La pandemia impactó a 90% de los países desarrollados, pero fue más dura con los países en desarrollo o emergentes

Sebastián Montes

Uno de los segmentos empresariales más afectados por el covid-19 fue el de las start-ups, pues la dinámica del sector se ve amenazada por la nueva tendencia de inversión resultante de la pandemia, que concentra el capital de riesgo en etapas más avanzadas de desarrollo.

De acuerdo con el índice de emprendimiento dinámico (IDE) elaborado por el Programa de Desarrollo Emprendedor (Prodem), la disminución más significativa en empresas en etapa inicial se registró en los estados emergentes, pues la naturaleza sin precedentes de la crisis generó altos niveles de incertidumbre y arrojó dudas sobre los plazos de recuperación.

El informe detalló que los estados emergentes con condiciones de demanda más débiles incluyen a México, Brasil, Croacia, Eslovenia, Estonia, Tailandia e India. En los últimos tres casos, la reducción fue más pronunciada desde comienzos de año, pues sus estimaciones cayeron significativamente después de la aparición del virus.

En el terreno regional, Chile fue la nación mejor ubicada al ocupar el escalafón 34 de 64 naciones que analizó Prodem. Con una puntuación de 37,5%, la nación que gobierna Sebastián Piñera subió tres casillas frente al análisis de 2020 previo a la pandemia.

En cuanto al resto de Latinoamérica, México es la segunda mejor ubicada con una valoración de 32,3%, aunque cayó tres posiciones.
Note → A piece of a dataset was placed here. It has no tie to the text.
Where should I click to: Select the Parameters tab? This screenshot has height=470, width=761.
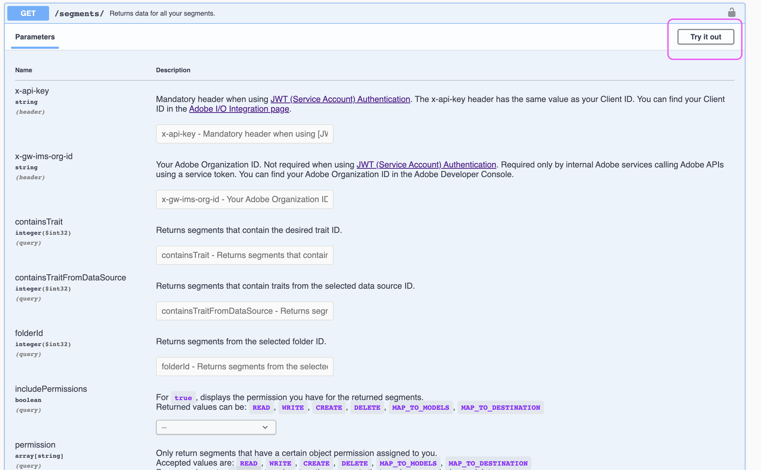35,37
Le sigue Uruguay con 31,8%, Costa Rica con 31,3%, Argentina con 29,9%, Colombia con 28,2%, Brasil con 26,2%, Panamá con 25,4%, Perú con 24,9%, Bolivia con 21,7%, República Dominicana con 21,4%, Ecuador con 21%, El Salvador con 18,8%, Guatemala con 11,1% y Venezuela con 6,8%.

LOS CONTRASTES

  • Hugo KantisDirector de Prodem

    “También debemos comenzar a mirar hacia adelante y visualizar cómo las tendencias transformadoras que están en marcha darán forma a los ecosistemas del mañana”.

“Sabemos por experiencias anteriores que los emprendedores y las empresas jóvenes son actores clave en los procesos de destrucción creativa y pueden contribuir decisivamente a la recuperación económica y la creación de empleo necesarias para superar las crisis”, afirmó el director de Prodem, Hugo Kantis.

Si bien el impacto de la pandemia alcanzó un mayor porcentaje de economías desarrolladas, abarcando casi 90% de las mismas, la magnitud del impacto fue más pronunciada en los países en desarrollo debido a sus debilidades estructurales y vulnerabilidades económicas.